SOURCE TEXT:
Rejoice not thou, whole Philistia (A.V. Palestina) because the rod (A.V. of him) that smote thee is broken: for out of the serpent’s root shall come forth a cockatrice, and his fruit shall be a fiery flying serpent. (Isa. 14:29).
Such evil is flying in the Church when there is belief in instantaneous salvation from immediate mercy; for by it
1. Religion is abolished;
2. Security is induced;
3. And condemnation is ascribed to the Lord.
 Concerning the First: By it religion is abolished. There are two things that are the essentials and at the same time the universals of religion, namely, the acknowledgment of God and repentance. These two are void of meaning to those who believe they are saved from mercy alone, no matter how they live; for what need is there of anything more than to exclaim, Have mercy on me, O God? With regard to everything else pertaining to religion they are in darkness, and they even love the darkness. With regard to the first essential of the Church, namely, the acknowledgment of God, they only think, What is God? Who ever saw Him? If it is said that there is a God, and that He is one, they say that He is one; if it is said that there are three, they also say that there are three, but that the three must be called one. This is their acknowledgment of God.
 With regard to the other essential of the Church, namely, repentance, they give it no thought; and consequently they give no thought to any sin, and at length they do not know that there is such a thing as sin. Then they hear, and drink it in with pleasure, that the law does not condemn, because the Christian is not under its yoke. If only you say, Have mercy on me, O God, for the sake of the Son, you will be saved. This with them is the repentance of life. If, however, you take away repentance, or what is the same thing, separate life from religion, what remains but the words, Have mercy on me? Hence it is that they could not do otherwise than maintain that salvation is instantaneous, effected by uttering these words, even at the hour of death, if not before. What, then, is the Word to them but a voice obscure and enigmatic, issuing from a tripod in a cave, or like an unintelligible response from the oracle of an idol? In a word, if you take away repentance, that is, if you separate life from religion, what then is man but evil glowing from infernal fire, or a fiery flying serpent in the Church? For without repentance man is in evil, and evil is hell.
 Second: By a belief in instantaneous salvation from pure mercy alone security of life is induced. Security of life arises either from the belief of the impious man that there is no life after death, or from the belief of the man who separates life from salvation. Although the latter might believe in eternal life he still thinks, Whether I live well or wickedly I can be saved, because salvation is pure mercy, and the mercy of God is universal for He does not desire the death of anyone. If perchance the thought occurs to him that mercy must be implored in the words of the accepted faith, he may think that this can be done, if not done before, still just at the point of death. Everyone in such a state of security makes light of adultery, fraud, injustice, deeds of violence, blasphemy and revenge, and gives a free rein to his body and spirit for the commission of all these evils; nor does he know what spiritual evil is, and its lust. Should anything from the Word reach his ears concerning this, it is like something that falls on ebony and rebounds, or like something that falls into a ditch and is swallowed up.

PROVIDED MATERIAL:
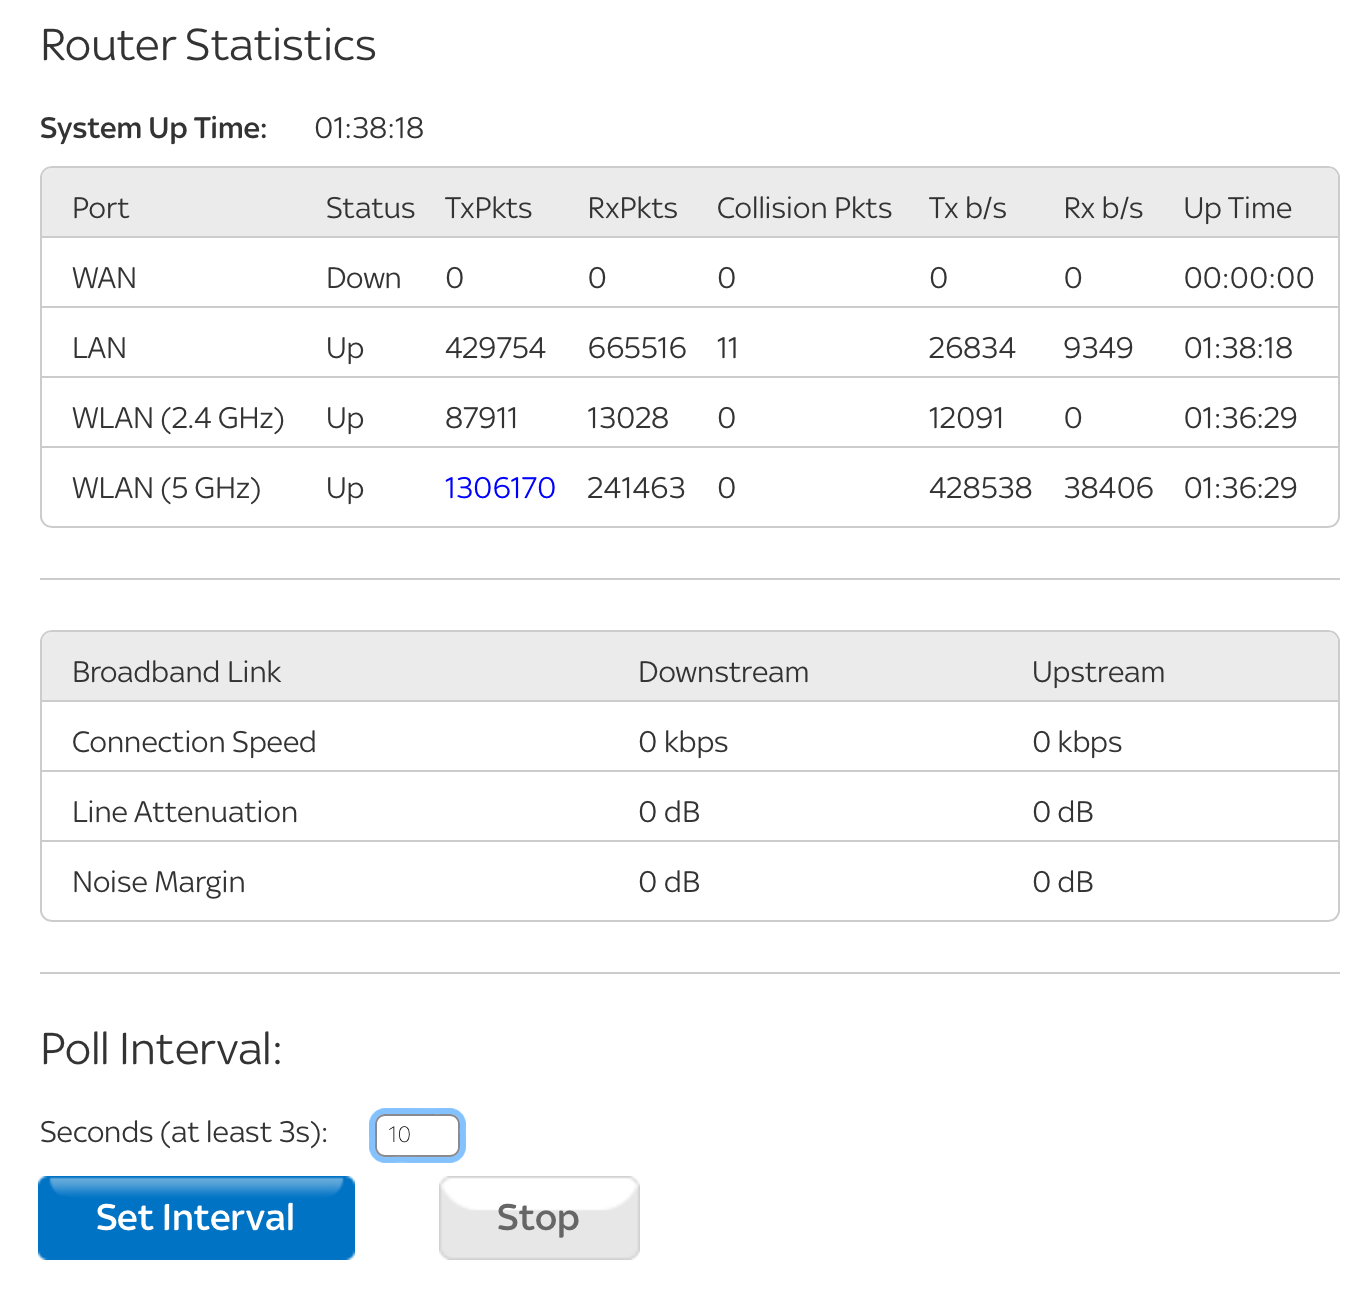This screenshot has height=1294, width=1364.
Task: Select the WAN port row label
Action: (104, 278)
---
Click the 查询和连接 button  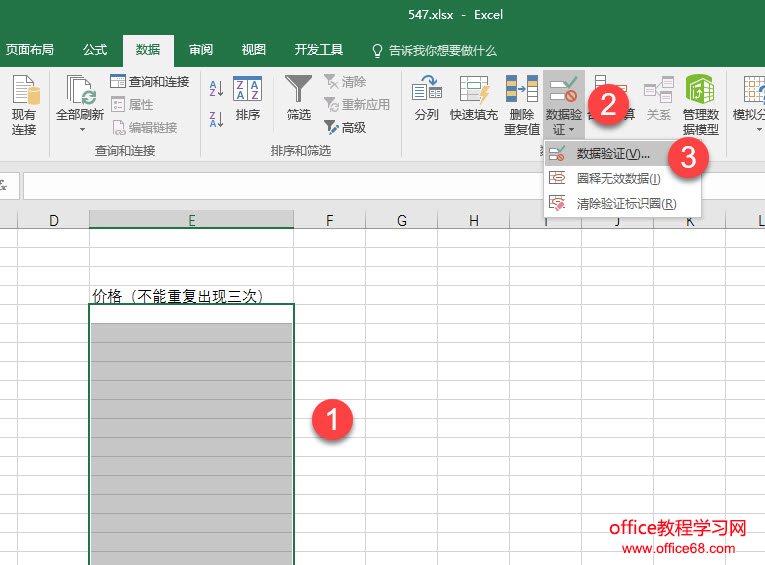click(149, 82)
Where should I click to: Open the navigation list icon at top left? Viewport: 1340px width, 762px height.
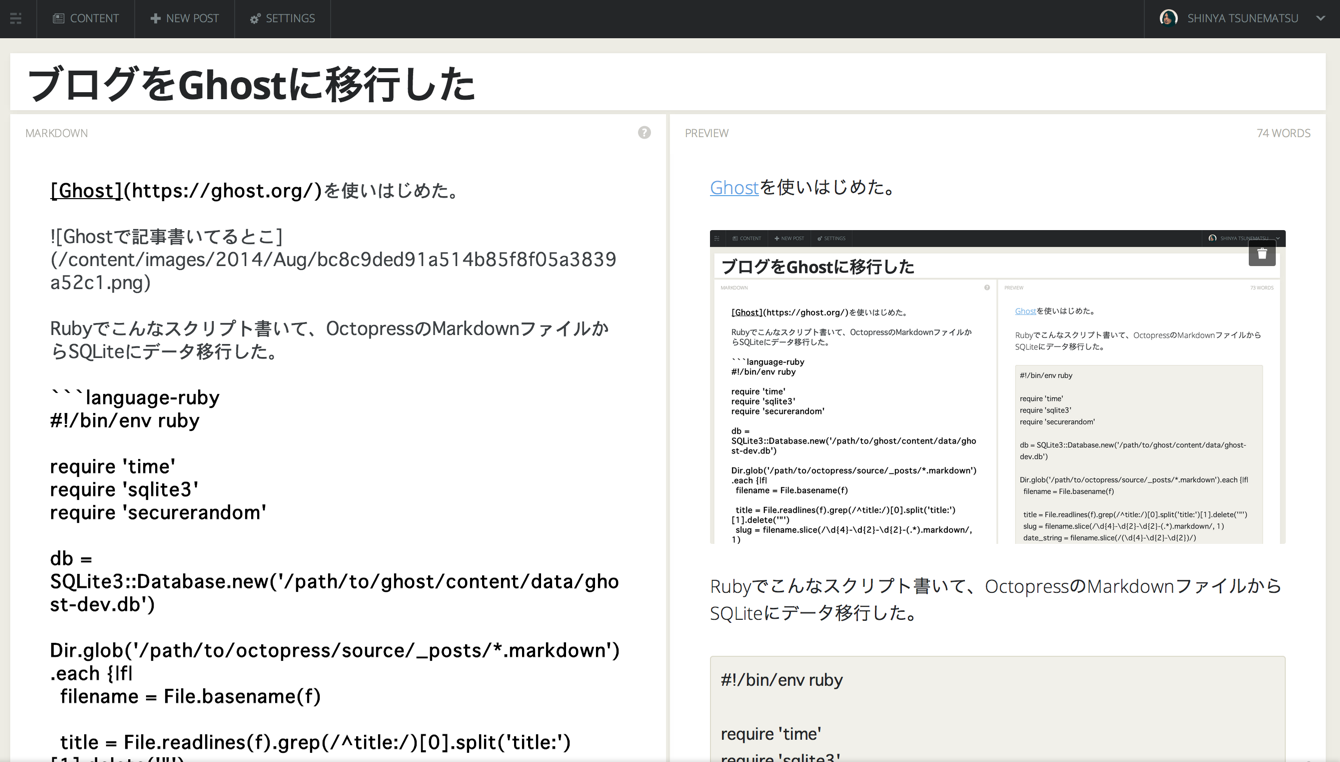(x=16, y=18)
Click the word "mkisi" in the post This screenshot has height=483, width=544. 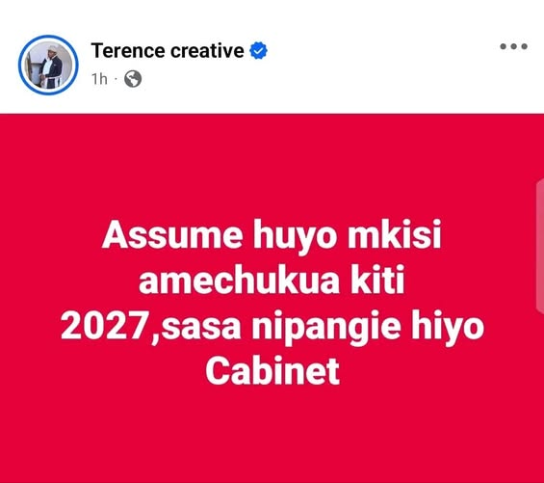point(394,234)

REQUIREMENTS:
a - Reproduce the part of the passage on instantaneous salvation from "Concerning the First: By" to "acknowledgment of God.".
b - Answer these questions using the passage on instantaneous salvation.
(i) What two things does it name as the essentials and at the same time the universals of religion?
(ii) According to the opening verse, what comes forth out of the serpent's root?
(iii) From what two beliefs does it say security of life arises?
c - Resume the passage on instantaneous salvation, writing what comes after its final sentence.

RESPONSES TO THE TASKS:
a -
Concerning the First: By it religion is abolished. There are two things that are the essentials and at the same time the universals of religion, namely, the acknowledgment of God and repentance. These two are void of meaning to those who believe they are saved from mercy alone, no matter how they live; for what need is there of anything more than to exclaim, Have mercy on me, O God? With regard to everything else pertaining to religion they are in darkness, and they even love the darkness. With regard to the first essential of the Church, namely, the acknowledgment of God, they only think, What is God? Who ever saw Him? If it is said that there is a God, and that He is one, they say that He is one; if it is said that there are three, they also say that there are three, but that the three must be called one. This is their acknowledgment of God.

b -
(i) The acknowledgment of God and repentance.
(ii) A cockatrice.
(iii) The impious man's belief that there is no life after death, and the belief of the man who separates life from salvation.

c -
 Third: By that belief condemnation is ascribed to the Lord.Who can help concluding that if he is not saved it is not the man but the Lord who is in fault, when the Lord is able to save everyone from pure mercy? If it is said that faith is the medium of salvation, It will be urged, But what man is there to whom this faith cannot be given? For it is only thought, and this may be imparted with all confidence in every state of the spirit when it is withdrawn from worldly things. The man may also say, I cannot acquire that faith of myself. Accordingly, if it is not bestowed on him and he is condemned, what else can the condemned one think but that the Lord is in fault who could have given him faith but would not? Would this not be to call the Lord unmerciful? Moreover, in the glowing ardour of his faith he may say, How can He see so many condemned in hell when He is able to save them all in a moment from pure mercy? And much more in a similar strain, which can only be termed wicked impeachment of the Divine. From these things it may now be evident that belief in instantaneous salvation from pure mercy is the fiery flying serpent in the Church.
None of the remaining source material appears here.